──────── TASK INPUT

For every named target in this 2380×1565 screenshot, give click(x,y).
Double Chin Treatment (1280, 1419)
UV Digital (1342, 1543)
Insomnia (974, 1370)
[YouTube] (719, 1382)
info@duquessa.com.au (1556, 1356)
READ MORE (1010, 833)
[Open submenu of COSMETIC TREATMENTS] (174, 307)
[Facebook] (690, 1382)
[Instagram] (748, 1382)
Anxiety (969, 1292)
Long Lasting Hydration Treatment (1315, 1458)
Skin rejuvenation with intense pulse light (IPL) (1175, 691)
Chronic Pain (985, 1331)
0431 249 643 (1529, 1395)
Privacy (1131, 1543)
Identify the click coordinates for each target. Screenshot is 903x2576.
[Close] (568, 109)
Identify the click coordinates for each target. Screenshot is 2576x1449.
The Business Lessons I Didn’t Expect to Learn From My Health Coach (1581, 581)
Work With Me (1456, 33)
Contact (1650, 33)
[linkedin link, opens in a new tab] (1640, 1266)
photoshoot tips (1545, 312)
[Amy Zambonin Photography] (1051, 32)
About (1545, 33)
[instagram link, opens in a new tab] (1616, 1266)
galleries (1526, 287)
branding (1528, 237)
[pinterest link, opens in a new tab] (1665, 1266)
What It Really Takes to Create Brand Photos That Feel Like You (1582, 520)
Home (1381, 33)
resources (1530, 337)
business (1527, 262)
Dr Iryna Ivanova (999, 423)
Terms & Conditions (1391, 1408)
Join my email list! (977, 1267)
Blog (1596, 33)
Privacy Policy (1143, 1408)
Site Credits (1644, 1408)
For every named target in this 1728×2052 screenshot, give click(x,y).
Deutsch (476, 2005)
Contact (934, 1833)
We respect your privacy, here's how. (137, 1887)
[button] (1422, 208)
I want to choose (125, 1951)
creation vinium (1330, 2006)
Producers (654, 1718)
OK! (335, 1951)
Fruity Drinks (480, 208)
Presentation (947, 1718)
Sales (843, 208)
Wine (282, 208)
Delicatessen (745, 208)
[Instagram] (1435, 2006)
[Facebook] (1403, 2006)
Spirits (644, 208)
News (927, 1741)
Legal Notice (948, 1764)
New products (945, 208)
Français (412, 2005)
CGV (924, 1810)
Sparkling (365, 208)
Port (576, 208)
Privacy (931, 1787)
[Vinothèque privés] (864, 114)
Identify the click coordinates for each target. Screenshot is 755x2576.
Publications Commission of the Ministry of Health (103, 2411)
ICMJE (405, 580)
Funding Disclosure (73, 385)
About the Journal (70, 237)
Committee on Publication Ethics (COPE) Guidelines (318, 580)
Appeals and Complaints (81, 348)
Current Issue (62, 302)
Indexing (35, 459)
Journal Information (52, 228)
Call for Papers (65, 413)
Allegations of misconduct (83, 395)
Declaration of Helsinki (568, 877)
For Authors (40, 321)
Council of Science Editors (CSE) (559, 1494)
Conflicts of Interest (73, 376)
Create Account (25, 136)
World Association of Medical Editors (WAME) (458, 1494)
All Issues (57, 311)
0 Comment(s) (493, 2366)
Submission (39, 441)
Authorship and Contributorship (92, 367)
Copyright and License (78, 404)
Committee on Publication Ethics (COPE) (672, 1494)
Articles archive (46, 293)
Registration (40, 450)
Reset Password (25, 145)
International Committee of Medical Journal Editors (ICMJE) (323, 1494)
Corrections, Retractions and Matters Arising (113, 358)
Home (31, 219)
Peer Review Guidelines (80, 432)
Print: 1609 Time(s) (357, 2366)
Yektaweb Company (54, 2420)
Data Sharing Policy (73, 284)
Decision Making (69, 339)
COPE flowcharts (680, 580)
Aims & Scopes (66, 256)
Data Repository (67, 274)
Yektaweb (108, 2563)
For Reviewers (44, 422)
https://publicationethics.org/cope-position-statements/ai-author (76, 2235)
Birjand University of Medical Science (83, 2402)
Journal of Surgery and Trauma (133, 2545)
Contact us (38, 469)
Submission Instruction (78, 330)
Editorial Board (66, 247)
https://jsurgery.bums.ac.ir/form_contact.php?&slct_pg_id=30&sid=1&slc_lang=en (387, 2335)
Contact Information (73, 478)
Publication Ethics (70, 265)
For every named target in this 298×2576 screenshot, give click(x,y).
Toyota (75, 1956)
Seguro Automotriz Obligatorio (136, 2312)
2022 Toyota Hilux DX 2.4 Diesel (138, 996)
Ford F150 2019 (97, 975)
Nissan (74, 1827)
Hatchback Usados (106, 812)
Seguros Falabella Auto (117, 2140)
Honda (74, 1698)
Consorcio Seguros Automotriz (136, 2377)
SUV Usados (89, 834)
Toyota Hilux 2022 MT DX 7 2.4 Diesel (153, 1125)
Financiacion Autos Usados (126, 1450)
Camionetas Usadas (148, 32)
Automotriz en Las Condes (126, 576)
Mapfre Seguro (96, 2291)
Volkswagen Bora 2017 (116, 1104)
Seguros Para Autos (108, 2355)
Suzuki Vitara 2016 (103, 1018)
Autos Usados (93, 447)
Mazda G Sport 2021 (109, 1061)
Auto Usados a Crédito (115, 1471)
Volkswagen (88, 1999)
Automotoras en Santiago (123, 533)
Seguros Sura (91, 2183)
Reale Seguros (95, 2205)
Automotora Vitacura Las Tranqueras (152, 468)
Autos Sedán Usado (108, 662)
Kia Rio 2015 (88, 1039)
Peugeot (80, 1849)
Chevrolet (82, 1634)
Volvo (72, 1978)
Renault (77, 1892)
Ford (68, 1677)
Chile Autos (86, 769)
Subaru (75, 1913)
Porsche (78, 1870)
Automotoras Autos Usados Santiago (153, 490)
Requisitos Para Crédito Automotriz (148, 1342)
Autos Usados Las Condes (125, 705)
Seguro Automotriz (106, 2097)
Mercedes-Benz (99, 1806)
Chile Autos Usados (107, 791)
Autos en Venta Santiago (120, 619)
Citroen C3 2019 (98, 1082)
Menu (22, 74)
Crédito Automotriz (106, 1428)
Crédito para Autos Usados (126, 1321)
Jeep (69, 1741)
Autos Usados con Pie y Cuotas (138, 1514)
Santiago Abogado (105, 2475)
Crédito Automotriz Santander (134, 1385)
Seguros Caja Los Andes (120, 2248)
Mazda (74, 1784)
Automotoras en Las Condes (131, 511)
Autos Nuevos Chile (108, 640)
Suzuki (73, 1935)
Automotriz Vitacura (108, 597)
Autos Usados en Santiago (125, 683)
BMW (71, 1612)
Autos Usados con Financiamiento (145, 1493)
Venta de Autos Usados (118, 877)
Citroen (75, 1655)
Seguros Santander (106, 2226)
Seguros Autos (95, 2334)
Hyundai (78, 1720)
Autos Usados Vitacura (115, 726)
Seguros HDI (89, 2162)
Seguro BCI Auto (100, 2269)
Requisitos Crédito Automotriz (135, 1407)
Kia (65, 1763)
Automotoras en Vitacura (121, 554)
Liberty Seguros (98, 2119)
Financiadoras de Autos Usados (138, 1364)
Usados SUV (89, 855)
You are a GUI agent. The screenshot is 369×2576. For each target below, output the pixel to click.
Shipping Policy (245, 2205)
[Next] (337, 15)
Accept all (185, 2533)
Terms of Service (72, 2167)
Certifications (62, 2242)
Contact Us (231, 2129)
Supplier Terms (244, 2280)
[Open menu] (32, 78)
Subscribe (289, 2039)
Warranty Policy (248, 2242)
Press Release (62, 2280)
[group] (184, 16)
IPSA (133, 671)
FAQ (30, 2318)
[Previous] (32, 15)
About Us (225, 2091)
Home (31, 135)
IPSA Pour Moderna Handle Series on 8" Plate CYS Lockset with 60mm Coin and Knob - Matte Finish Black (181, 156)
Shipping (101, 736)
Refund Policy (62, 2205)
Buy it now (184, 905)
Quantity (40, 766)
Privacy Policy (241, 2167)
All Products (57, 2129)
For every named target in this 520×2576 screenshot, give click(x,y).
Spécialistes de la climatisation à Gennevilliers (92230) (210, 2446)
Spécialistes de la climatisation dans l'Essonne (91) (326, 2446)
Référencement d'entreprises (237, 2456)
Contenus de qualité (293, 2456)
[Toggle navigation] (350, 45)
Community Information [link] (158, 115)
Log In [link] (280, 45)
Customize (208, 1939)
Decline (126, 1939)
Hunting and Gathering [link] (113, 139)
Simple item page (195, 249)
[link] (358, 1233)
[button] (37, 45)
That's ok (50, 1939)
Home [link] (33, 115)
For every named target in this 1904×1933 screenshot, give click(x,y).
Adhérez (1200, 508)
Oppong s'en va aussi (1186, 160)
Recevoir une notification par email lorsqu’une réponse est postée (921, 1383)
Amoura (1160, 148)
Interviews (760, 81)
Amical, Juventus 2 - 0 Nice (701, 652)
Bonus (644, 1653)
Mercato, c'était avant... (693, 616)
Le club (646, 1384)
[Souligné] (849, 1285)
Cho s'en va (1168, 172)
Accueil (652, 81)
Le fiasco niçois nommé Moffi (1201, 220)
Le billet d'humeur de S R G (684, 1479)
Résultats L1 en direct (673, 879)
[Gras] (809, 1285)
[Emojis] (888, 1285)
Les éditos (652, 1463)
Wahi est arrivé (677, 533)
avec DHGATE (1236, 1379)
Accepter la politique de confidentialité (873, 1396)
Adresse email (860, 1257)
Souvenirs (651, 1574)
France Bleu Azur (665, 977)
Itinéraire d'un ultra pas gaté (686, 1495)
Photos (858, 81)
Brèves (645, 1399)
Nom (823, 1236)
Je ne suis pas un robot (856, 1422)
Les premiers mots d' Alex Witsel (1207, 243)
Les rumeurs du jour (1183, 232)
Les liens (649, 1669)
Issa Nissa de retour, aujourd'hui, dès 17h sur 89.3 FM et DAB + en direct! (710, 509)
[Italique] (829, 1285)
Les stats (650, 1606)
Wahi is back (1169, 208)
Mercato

────────────────

#### YOUR ASSIGNMENT
Take the lines above from the one containing "Simple item page (195, 249)" to the one containing "Mercato, c'était avant... (693, 616)" and retype them exactly, both ends included, with nothing added.

#### SOLUTION TO THIS PROBLEM
Simple item page (195, 249)
[link] (358, 1233)
[button] (37, 45)
That's ok (50, 1939)
Home [link] (33, 115)
For every named target in this 1904×1933 screenshot, give click(x,y).
Adhérez (1200, 508)
Oppong s'en va aussi (1186, 160)
Recevoir une notification par email lorsqu’une réponse est postée (921, 1383)
Amoura (1160, 148)
Interviews (760, 81)
Amical, Juventus 2 - 0 Nice (701, 652)
Bonus (644, 1653)
Mercato, c'était avant... (693, 616)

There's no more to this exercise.